- Extrait du texte -
________
X. Il est vraisemblable en effet que si Brutus, consentant à être quelque temps le second, eût laissé la puissance de César diminuer peu à peu, et la gloire de ses grands exploits se flétrir, il serait incontestablement devenu le premier dans Rome. Mais Cassius, homme emporté, qui haïssait particulièrement César, bien plus qu'il n'avait avec le public de haine contre la tyrannie, échauffa le courage de Brutus, et lui fit précipiter ses desseins. Aussi disait-on que Brutus haïssait la tyrannie, et Cassius le tyran. Outre quelques autres sujets de plainte qu'il avait contre César, il ne lui pardonnait pas de lui avoir enlevé des lions qu'il avait fait rassembler et conduire à Mégare pour les jeux de son édilité ; César, qui les trouva dans cette ville quand elle fut prise par Calénus, les avait gardés pour lui. Ces lions devinrent funestes aux Mégariens : lorsqu'ils virent leur ville au pouvoir des ennemis, ils ouvrirent les loges de ces animaux et leur ôtèrent leurs chaînes, pour empêcher les ennemis de se précipiter sur eux ; mais au contraire les lions se jetèrent sur les habitants ; et comme ils fuyaient de tous côtés sans armes, ils furent cruellement déchirés par ces animaux, et excitèrent la pitié des ennemis eux-mêmes. On veut que cet affront ait été la principale cause de la conspiration de Cassius contre César ; mais c'est une erreur : Cassius avait toujours eu une haine naturelle et une aversion invincible contre tous les tyrans ; et dès son enfance même il fit connaître cette disposition. Il allait à la même école que Faustus, fils de Sylla : cet enfant s'étant mis un jour à exalter, à combler d'éloges, au milieu de ses camarades, la puissance absolue de son père, Cassius se leva de sa place, et alla lui donner deux soufflets. Les tuteurs et les parents de Faustus voulaient poursuivre Cassius en justice ; mais Pompée les arrêta ; et ayant fait venir les deux enfants devant lui, il leur demanda comment la chose s'était passée. Alors Cassius prenant la parole : «Allons, Faustus, lui dit-il, répète devant Pompée, si tu l'oses, ce qui m'a si fort irrité contre toi, afin que je t'applique encore un soufflet». Tel était Cassius.
________
- Lignes pour localiser les éléments décrits -
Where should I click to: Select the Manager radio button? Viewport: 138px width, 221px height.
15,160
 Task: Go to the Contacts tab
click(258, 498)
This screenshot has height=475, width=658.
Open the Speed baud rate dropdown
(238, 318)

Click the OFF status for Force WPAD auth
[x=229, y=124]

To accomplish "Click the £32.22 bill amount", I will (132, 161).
________
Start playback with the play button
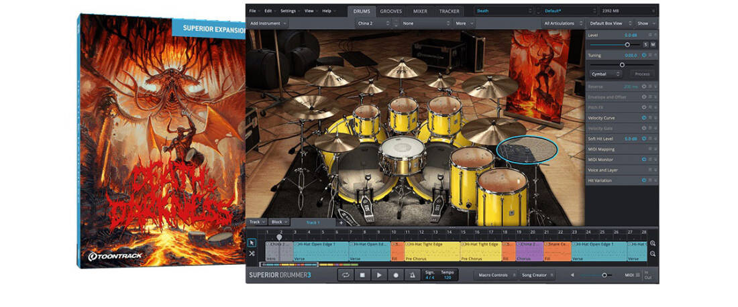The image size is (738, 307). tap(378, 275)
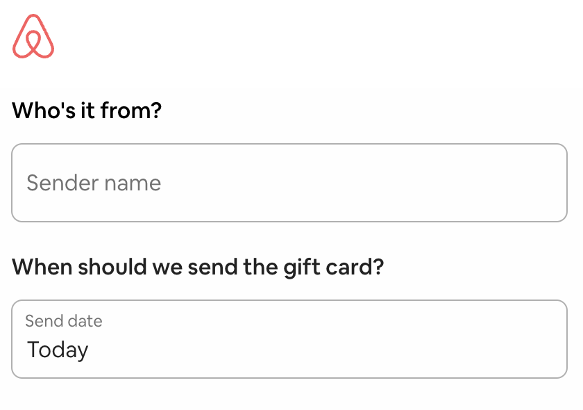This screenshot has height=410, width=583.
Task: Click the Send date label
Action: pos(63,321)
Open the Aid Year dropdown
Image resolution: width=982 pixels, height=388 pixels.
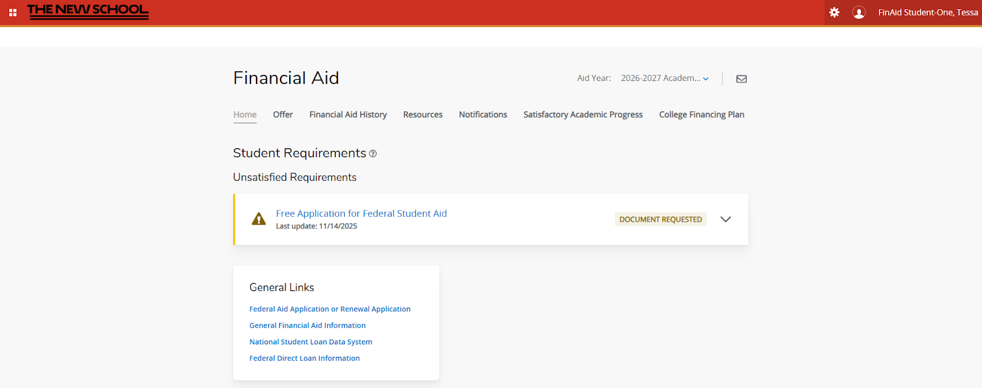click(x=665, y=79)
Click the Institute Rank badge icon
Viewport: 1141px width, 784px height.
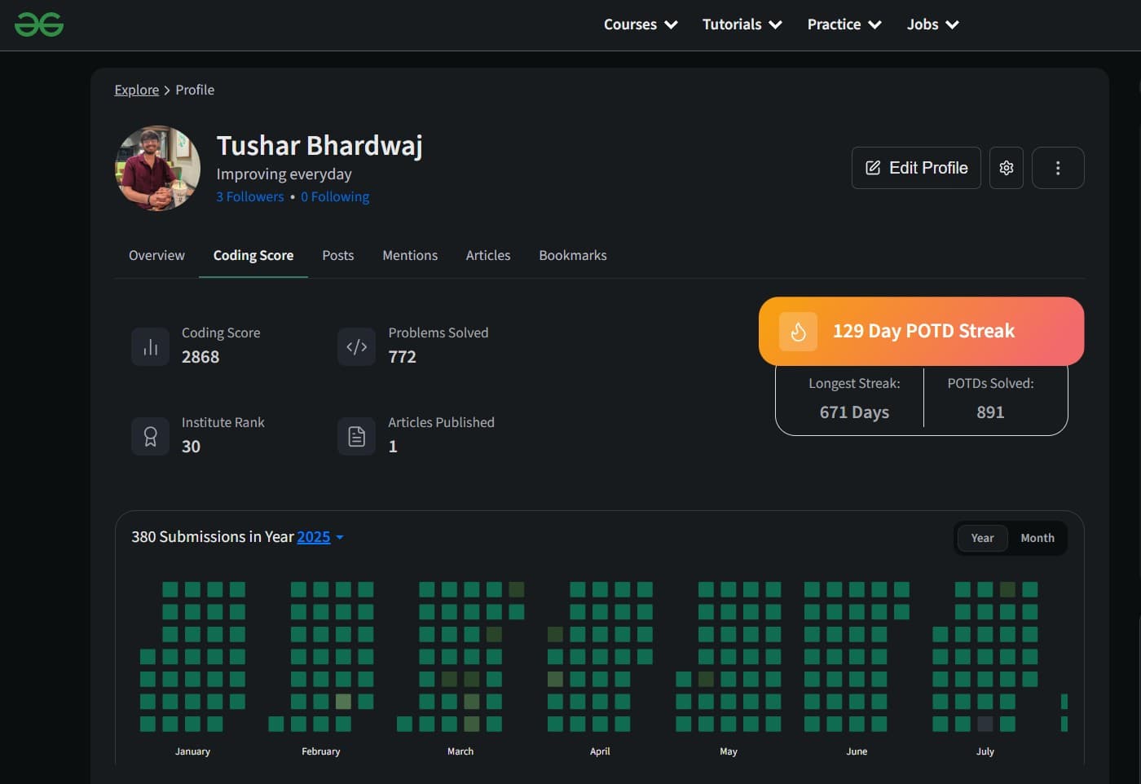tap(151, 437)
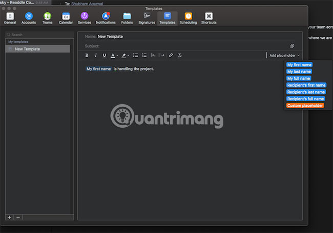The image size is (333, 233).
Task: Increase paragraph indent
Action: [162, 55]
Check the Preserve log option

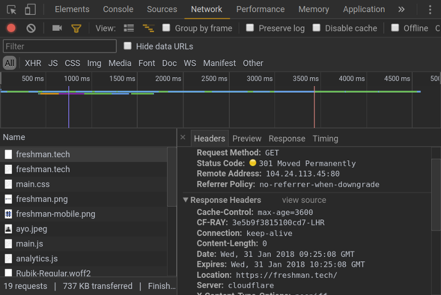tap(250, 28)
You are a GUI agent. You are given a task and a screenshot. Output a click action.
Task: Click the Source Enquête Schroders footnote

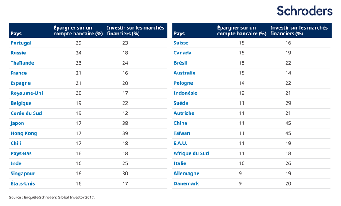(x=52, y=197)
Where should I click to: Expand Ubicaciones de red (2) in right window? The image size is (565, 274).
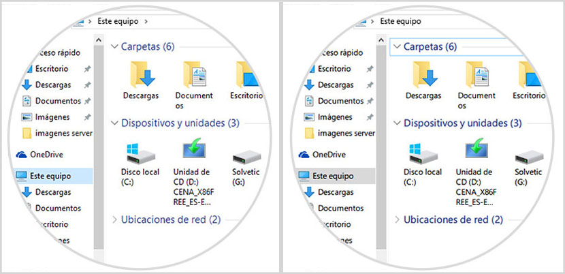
________
- Travail à effectuer -
- 1) Les affirmations suivantes sont-elles conformes à l'extrait ? Répondez par oui ou par non, en citant chaque fois les mots décisifs de l'extrait. (a) Cassius haïssait César davantage que la tyrannie. (b) Une fois libérés par les Mégariens, les lions se jetèrent sur les ennemis. (c) Les parents de Faustus renoncèrent d'eux-mêmes à poursuivre Cassius en justice.
- 2) D'après l'extrait, qu'avait fait Faustus à l'école avant que Cassius ne le gifle ?

- Corrigé des exercices -
- 1)
(a) Oui : « qui haïssait particulièrement César, bien plus qu'il n'avait avec le public de haine contre la tyrannie ».
(b) Non : « mais au contraire les lions se jetèrent sur les habitants ».
(c) Non : « mais Pompée les arrêta ».

- 2) Il avait exalté et comblé d'éloges, au milieu de ses camarades, la puissance absolue de son père.